Tenho
um coração enorme. Aí o dobro do tamanho dos corações dos porcos, assim. Vi-o
numa das primeiras dissecações e não conseguia tirar os olhos. Fartamo-nos de
observar fotos e esquemas e filmes com corações e nunca estamos à espera de que
seja tão grande.
Tinham-me
avisado do cheiro. Sou ousado, queria ver a que cheirava um morto depois de
estar numa banheira de formol. Comecei com nariz tapado, de máscara; depois
destapei. O professor explicava com o bisturi como se esventrava o morto.

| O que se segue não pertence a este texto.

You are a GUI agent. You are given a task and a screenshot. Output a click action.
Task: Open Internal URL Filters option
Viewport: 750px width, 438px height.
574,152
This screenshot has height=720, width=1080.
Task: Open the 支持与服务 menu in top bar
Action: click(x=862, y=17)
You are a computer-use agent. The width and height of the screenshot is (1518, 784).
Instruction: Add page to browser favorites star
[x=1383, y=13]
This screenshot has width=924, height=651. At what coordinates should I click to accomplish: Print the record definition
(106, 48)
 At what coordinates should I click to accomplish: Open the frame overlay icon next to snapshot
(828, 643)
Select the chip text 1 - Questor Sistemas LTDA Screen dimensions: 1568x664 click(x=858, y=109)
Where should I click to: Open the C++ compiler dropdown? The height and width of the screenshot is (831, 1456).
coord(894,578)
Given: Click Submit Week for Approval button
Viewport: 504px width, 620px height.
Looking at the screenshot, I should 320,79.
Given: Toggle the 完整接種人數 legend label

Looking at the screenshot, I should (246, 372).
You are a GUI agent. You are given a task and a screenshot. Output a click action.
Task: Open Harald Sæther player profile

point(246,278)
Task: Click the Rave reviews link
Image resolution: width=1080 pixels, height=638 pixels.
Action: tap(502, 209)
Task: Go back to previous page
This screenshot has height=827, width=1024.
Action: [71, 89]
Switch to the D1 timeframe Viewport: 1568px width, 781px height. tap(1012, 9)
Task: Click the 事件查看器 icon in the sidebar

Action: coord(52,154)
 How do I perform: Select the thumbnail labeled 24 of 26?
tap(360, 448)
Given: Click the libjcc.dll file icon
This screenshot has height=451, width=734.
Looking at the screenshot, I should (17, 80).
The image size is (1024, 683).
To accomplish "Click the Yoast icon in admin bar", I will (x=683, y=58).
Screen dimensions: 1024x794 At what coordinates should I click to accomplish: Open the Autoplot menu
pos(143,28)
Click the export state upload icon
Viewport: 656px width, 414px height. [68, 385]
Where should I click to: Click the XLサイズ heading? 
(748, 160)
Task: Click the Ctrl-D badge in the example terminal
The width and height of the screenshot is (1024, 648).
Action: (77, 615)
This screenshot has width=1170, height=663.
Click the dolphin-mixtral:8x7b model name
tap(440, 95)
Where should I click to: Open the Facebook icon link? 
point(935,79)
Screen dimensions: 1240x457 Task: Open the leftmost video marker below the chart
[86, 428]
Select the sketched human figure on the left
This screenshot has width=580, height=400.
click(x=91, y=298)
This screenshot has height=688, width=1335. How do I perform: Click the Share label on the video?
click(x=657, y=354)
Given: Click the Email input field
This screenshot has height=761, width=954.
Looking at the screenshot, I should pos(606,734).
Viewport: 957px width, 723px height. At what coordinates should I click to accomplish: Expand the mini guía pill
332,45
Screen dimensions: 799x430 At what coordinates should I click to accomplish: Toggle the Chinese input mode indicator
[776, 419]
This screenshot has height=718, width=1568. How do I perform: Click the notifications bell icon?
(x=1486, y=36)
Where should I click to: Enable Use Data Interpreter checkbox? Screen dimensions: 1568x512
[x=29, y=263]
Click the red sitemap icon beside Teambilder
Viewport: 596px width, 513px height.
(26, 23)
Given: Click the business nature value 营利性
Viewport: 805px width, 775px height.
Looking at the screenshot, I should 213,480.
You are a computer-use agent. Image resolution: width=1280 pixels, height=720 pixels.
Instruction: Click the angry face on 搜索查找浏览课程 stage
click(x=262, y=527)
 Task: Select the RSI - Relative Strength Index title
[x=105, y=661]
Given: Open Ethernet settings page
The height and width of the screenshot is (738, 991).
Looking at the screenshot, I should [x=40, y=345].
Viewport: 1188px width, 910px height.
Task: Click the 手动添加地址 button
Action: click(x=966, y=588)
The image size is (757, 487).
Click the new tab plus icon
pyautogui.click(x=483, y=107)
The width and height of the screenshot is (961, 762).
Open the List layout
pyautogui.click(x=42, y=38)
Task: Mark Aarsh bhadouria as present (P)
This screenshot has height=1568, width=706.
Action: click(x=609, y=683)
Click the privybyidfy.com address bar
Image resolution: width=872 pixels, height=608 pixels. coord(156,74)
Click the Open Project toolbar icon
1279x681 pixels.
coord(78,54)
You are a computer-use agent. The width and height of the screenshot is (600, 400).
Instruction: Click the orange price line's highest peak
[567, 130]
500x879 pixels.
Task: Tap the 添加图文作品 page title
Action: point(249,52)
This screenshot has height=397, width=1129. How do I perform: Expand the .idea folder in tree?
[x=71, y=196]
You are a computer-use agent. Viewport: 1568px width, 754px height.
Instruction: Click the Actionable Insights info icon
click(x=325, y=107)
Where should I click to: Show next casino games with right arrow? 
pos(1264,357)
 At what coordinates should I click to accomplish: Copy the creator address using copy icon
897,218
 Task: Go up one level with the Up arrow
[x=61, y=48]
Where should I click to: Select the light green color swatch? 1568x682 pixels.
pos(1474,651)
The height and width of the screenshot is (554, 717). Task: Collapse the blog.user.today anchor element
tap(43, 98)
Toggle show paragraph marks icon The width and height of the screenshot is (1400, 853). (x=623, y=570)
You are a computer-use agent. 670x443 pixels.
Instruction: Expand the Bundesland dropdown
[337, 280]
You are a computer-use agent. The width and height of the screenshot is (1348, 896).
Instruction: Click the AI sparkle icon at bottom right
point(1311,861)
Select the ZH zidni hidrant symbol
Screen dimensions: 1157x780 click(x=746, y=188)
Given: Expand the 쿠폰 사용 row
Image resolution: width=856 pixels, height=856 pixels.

Cheirava a presunto, não a formol. E o morto já estava esventrado, devia ter
havido uma aula antes, mas mesmo assim ele explicava, para nós sabermos como se
chegava ao coração. Eu não conseguia focar as palavras. Só pensava: o coração
do morto cheira a presunto. O corpo é dissecado, aberto, afastam-se as
costelas, e espreita-se. E é nessa altura que se percebe o tamanho do coração dos
homens. Tão grande. Não estamos preparados para termos cá dentro uma coisa
assim.
Hoje
fui ao talho e não me reconheceram. Ui, meu deus, como tu estás. Não estou de
forma nenhuma, não percebo. Tenho um coração grande. É porque estou velho, ou
não, tudo me preocupa. Quase choro quando me vejo nas fotos. Não, aí não sou
eu. Não me sinto nada com essa imagem. Não estou velhinho. Não estou. Olha para
esta. Esta sim. Tinha uns sete anos. Estava na praia com os meus irmãos. É na
Fonte da Telha. Sabes quem são? Já na altura era o mais velho. Mais velho mas
não o velho, bem entendido. Eles também têm um coração grande. E estão a ficar
grisalhos, como eu. Aqui éramos gordinhos. Eu não, sempre fui magro, pois.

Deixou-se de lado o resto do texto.